Upon my word, it waved like a sunbeam in the
evening twilight!”

“What colour were his eyes?” asked Loretta.

“Was he tall or short?” inquired Theresa.

“I suppose you will say next, that he had a
manly figure? eh?” and the youth pulled his
slouched hat fiercely over his right ear, and then
halting on one leg, he threw the other forward,
while with his arms placed akimbo, he seemed
waiting for somebody or other to take his portrait.

“To be sure he had a manly figure,” returned
Dolabella, glancing contemptuously at the bow-legged
youth; “he was none of your whipper-snapping,
strutting, and boasting postillions; he
was none of your conceited—”

Dolabella!” exclaimed the youth in a pathetic
tone.

“Well, Signior Francisco?”

“Dolabella, do you see the convent of St.
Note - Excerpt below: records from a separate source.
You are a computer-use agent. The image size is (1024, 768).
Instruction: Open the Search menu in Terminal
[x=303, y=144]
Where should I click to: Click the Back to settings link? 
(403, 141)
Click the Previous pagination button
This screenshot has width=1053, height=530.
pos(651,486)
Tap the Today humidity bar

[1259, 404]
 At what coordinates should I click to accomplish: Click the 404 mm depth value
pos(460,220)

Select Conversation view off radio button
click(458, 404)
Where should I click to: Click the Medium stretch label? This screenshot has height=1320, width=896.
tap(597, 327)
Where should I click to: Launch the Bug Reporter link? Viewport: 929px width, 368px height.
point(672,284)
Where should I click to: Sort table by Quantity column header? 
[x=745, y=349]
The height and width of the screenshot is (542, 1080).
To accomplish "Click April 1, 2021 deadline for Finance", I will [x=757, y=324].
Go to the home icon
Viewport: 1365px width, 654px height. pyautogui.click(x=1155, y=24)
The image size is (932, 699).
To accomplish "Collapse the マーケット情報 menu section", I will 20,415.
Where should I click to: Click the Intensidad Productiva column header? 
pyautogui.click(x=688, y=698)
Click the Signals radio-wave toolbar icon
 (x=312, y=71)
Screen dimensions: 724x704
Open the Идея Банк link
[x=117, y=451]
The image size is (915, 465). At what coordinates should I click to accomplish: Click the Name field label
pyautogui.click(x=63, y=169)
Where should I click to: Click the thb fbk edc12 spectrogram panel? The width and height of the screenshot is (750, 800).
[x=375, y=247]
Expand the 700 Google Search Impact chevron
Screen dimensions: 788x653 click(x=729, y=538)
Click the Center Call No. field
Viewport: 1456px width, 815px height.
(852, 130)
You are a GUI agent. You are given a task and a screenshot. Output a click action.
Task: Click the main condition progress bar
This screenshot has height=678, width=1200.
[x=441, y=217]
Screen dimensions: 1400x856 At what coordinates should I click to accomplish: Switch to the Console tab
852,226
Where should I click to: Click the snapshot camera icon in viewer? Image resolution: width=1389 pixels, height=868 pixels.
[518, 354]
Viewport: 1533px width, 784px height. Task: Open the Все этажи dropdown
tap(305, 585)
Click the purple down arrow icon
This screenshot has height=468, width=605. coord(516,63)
Benedict
yonder?”

He pointed to the dark and time-worn walls of
the monastery, which rising among the forest-trees
on the western side of the lake, was crected
on the height of a precipitous cliff, that arose in
rugged grandeur from the bosom of the mountain
waters.

The cheerful sunbeam was shining over the
dark towers of the monastery, over the surrounding
forest-trees, and along the recesses of the gardens,
that varied the appearance of the wild-wood
beyond the ancient walls, and the white cliff gave
its broad surface to the light of day, yet there was
an air of gloom resting upon the entire view, the
dark towers, the white cliff, and the luxuriant gardens,
while the reflection of the scene in the deep
and mirror-like waters of the lake, was so calm,
so clear, so perfect in the faintest outline, that it
looked more like the creation of an artist's pencil,
than a landscape of the living world.

As the pompous Francisco pointed to the dark
walls of the monastery, an involuntary thrill ran
around the group of peasant damsels, and there
was a pause of strange silence for a single moment.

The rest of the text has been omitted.